* Source extract:
Running the file end to end — python chapters/16-semantics-knowledge-graph/build_graph.py — produces this real output:

graph: 91 triples

digital thread — what DS-001 derives from:
  BATCH-2026-001 (Batch)
  BATCH-2026-001 (Bioreactor)
  PApool-001     (CapturePool)
  SEED-001       (SeedTrain)
  WCB-CHO-001    (Wcb)

That is the complete lineage of one drug-substance lot, reconstructed by the graph in one query: the capture pool it was purified from, the bioreactor batch that produced it, the seed train that inoculated it, and the working cell bank at the very root. (Wcb is just the .title() transform applied to the CSV's wcb — the working cell bank — so it reads a little oddly next to a clean two-word class like CapturePool; it is the same deterministic mapping, not a glitch.) The batch appears twice — once typed Batch (from the batches loop) and once Bioreactor (from the genealogy loop) — which is itself an honest, faithful picture of multi-source modeling: the same physical thing carries more than one class, and the graph happily holds both. This is the open-source realization of what vendors sell as a "manufacturing knowledge graph."

Because the release CQA lives in the same graph, you can extend the walk to answer the question an investigator actually asks — and what was its quality result? The companion file carries a second, tested query, THREAD_WITH_CQA_QUERY, that walks the same ancestor direction to the upstream batch carrying the CQA and reads its %monomer off the same graph:

PREFIX bp: <https://example.org/bioproc#>
SELECT ?batch ?monomer WHERE {
  bp:DS-001 (bp:derivedFrom)+ ?batch .
  ?batch bp:monomerPct ?monomer .

* Questions:
A. The knowledge-graph excerpt shows program output listing the ancestors of DS-001. List every class name that appears in parentheses in that output, one per line.
B. In the knowledge-graph excerpt, rewrite the passage from "Because the release" up to and including "bp:monomerPct ?monomer .", putting "auditor" in place of "investigator".

* Entries provided:
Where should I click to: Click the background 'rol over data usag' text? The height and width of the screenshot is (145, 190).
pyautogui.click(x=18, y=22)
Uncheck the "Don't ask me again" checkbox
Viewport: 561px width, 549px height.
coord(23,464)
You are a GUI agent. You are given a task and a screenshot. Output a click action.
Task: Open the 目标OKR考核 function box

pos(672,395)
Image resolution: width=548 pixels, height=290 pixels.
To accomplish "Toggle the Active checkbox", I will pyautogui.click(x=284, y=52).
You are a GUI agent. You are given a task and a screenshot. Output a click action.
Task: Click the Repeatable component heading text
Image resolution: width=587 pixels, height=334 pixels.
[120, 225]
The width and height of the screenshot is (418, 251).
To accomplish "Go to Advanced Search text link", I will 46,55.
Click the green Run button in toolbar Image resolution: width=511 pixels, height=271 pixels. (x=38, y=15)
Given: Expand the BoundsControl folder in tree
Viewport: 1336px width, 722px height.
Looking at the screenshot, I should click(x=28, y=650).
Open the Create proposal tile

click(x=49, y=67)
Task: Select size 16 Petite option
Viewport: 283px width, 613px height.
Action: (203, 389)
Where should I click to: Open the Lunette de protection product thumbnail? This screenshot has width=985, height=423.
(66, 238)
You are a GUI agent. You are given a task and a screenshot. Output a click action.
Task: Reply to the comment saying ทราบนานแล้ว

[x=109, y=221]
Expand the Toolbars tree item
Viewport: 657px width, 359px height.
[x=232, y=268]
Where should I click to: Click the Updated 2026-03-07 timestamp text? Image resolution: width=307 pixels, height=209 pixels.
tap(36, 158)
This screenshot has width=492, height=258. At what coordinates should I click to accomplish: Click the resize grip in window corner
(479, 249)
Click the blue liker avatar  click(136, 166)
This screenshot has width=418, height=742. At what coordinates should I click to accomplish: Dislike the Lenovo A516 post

* Solutions:
A.
Batch
Bioreactor
CapturePool
SeedTrain
Wcb

B.
Because the release CQA lives in the same graph, you can extend the walk to answer the question an auditor actually asks — and what was its quality result? The companion file carries a second, tested query, THREAD_WITH_CQA_QUERY, that walks the same ancestor direction to the upstream batch carrying the CQA and reads its %monomer off the same graph:

PREFIX bp: <https://example.org/bioproc#>
SELECT ?batch ?monomer WHERE {
  bp:DS-001 (bp:derivedFrom)+ ?batch .
  ?batch bp:monomerPct ?monomer .